By default a flow runs against the **native** UI (`NATIVE_APP`). `switchContext: "WEBVIEW_<package>"`
hops into that app's debuggable WebView; from there `tapOn`/`inputText`/`assertVisible`/
`assertNotVisible` address elements by their `css` selector and are JS-driven over the DevTools
protocol (no self-heal on this path). `switchContext: NATIVE_APP` (or the `NATIVE` alias) switches
back and closes the WebView session; the runner also closes it automatically when the flow ends.

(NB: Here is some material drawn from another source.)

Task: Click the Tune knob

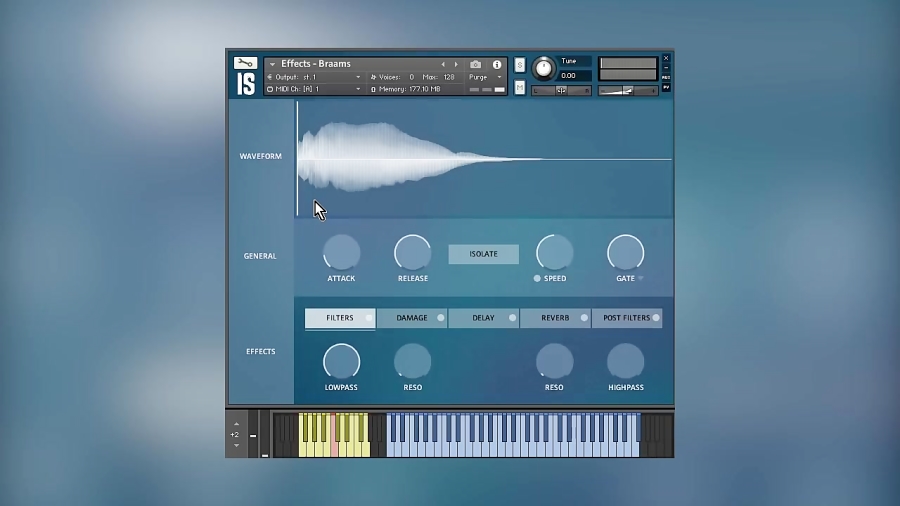Action: pyautogui.click(x=544, y=68)
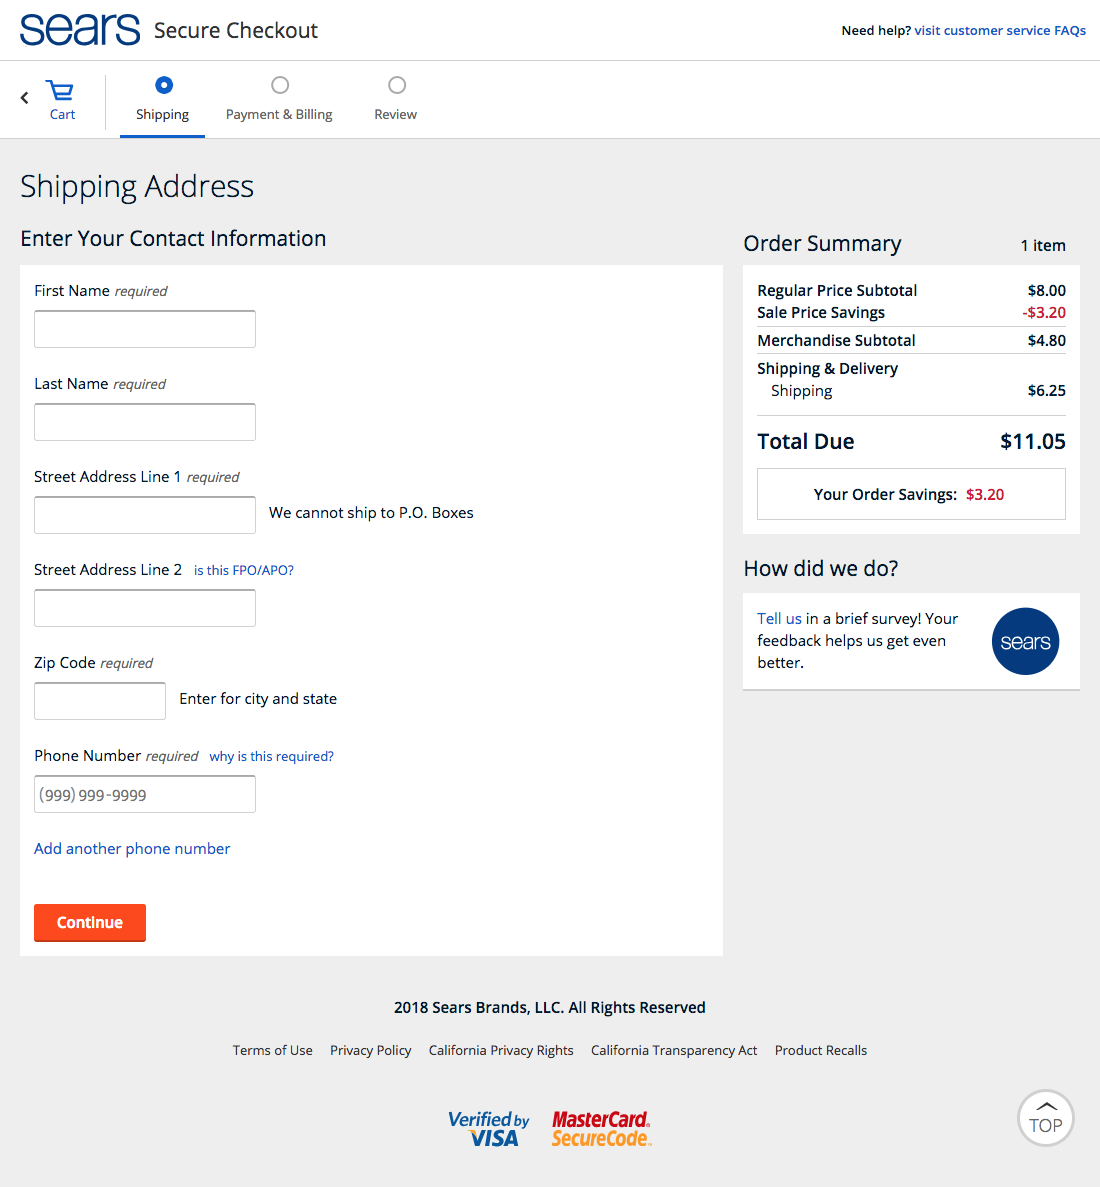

For an app with several WebView pages (e.g. a chat widget plus the main app), append `@<url-match>` to
select one by URL: `switchContext: "WEBVIEW_com.your.app@yourdomain\.com"` (the match is a regex; a domain
substring works). The whole context string interpolates `${VAR}`. The `observe_webview` tool takes the same
selector as a `match` parameter.

In a WEBVIEW context, `inputText` **requires** an `into` selector, and a selector needs `css` or
`text` (resource-`id`s don't exist in the DOM) — `validate_flow` warns otherwise. See
[webview-testing.md](webview-testing.md) for the prerequisites (a debuggable WebView) and how to
discover selectors.

## Variables

Reference config `env` values as `${VAR}` in any string. A `${VAR}` not defined in `env:` is a
validation warning (it may still be supplied at runtime in M3b). Variable references are resolved in step arguments only; config fields (appId, name, tags) are not interpolated.

## Validation

`validate_flow` checks the schema, lints fragile selectors and undefined variables, and resolves
`runFlow` subflow files (erroring on a missing file or an include cycle). It also **warns** when a `text`/`id` selector contains an unescaped regex metacharacter (e.g. a literal `?` or `*`) — escape it (`\\?`) or use `.*`. See `authoring-tests.md`. It runs entirely
offline; running a flow on a device is the M3b runner.